Crawtext is a simple module in command line to crawl the web given a query. This interface offers you a full set of option to set up a project. If you need any help on interacting with the shell command you can just type to see all the options:

python crawtext.py --help

You can also ask for pull request here http://github.com/cortext/crawtextV2/, we will be happy to answer to any configuration problem or desired features.

Getting started

Crawl job

Create a new project:

python crawtext.py pesticides

Add a query:

python crawtext.py pesticides -q "pesticides AND DDT"

(Query support AND OR NOT * ? " operators)

Add new seeds by using the search engine option:

python crawtext.py pesticides -k set "YOUR API KEY"

See how to get your More option are available to add urls see Advanced parameters for crawl

Launch the crawl:

python crawtext.py pesticides start

The crawl is limited to 20.000 results

See how it's running:

python crawtetx.py pesticides report

Export results:

in json file

python crawtext.py pesticides export

If you want a csv:

python crawtext.py pesticides export -f csv

Results and report are stored in /pesticides/

Advanced usage

A project is define by its name, the results are stored in a mongo database with this given name.

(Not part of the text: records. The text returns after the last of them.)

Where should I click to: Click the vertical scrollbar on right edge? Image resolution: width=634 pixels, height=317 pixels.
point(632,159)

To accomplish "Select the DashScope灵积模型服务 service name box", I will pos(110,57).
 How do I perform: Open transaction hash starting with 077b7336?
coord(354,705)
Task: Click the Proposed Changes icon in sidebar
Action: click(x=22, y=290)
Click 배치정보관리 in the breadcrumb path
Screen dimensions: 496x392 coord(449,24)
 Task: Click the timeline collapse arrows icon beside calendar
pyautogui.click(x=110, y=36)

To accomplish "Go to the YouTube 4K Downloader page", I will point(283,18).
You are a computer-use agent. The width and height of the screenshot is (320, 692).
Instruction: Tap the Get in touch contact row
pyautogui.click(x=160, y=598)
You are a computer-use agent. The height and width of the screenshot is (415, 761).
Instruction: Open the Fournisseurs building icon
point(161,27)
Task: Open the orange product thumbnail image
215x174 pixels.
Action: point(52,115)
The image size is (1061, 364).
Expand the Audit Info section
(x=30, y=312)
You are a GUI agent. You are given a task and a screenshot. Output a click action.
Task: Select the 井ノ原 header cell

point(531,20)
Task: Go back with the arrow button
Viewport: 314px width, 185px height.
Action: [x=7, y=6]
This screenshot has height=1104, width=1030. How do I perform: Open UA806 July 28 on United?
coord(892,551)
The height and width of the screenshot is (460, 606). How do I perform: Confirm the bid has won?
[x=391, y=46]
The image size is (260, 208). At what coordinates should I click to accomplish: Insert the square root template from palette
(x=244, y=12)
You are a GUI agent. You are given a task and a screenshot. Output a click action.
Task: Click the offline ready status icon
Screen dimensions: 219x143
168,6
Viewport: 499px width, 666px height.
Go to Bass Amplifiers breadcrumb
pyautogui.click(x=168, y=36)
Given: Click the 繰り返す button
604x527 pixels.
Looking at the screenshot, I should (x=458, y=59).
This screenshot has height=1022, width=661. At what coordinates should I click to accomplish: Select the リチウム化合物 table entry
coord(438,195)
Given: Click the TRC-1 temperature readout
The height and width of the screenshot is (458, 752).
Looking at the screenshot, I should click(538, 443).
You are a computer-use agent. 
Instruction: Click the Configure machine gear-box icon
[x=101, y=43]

A project is a set of jobs: for example:

Project "pesticides" is composed of a crawl, a report, and an export
Project "www.lemonde.fr" is composed of an archive and a report

You have 2 main jobs type:

Crawl:

Crawl the web with a given query and a set of seeds

Archive:

Crawl the entire website given an url

And 3 optionnal jobs, as facilities to manage the main jobs:

Export:

Export in json/csv format results, sources and logs of the project. Datasets are stored in result/name_of_your_project

Report:

Give stats on the current process and results stored in the database. Reports are stored in report/name_of_your_project

Delete:

Delete the entire project. An export is automatically done when the project is deleted.

Manage a projet

Consult un project :

crawtext.py pesticides

Consult an archive :

crawtext.py http://www.lemonde.fr

Consult your projects :

crawtext.py [email protected]

Get a report :

crawtext.py report pesticides

Get an export :

crawtext.py export pesticides

Delete a projet :

crawtext.py delete pesticides

Run a project :

crawtext.py start pesticides

Stop the current execution of a project :

crawtext.py stop pesticides

Repeat the project :

crawtext.py pesticides -r (year|month|week|day)

Define user of the project :

crawtext pesticides -u [email protected]

Advanced parameters for crawl

A crawl needs 2 parameters to be active:

a query
one or several seeds (urls to start the crawl)

There are several ways to add seeds:

manually (add),
by configuring file or key for next run (set),
by collecting it and add it immediately (file or key) to sources (append)

Query

To define a query: (Query supports AND OR NOT * ? operators)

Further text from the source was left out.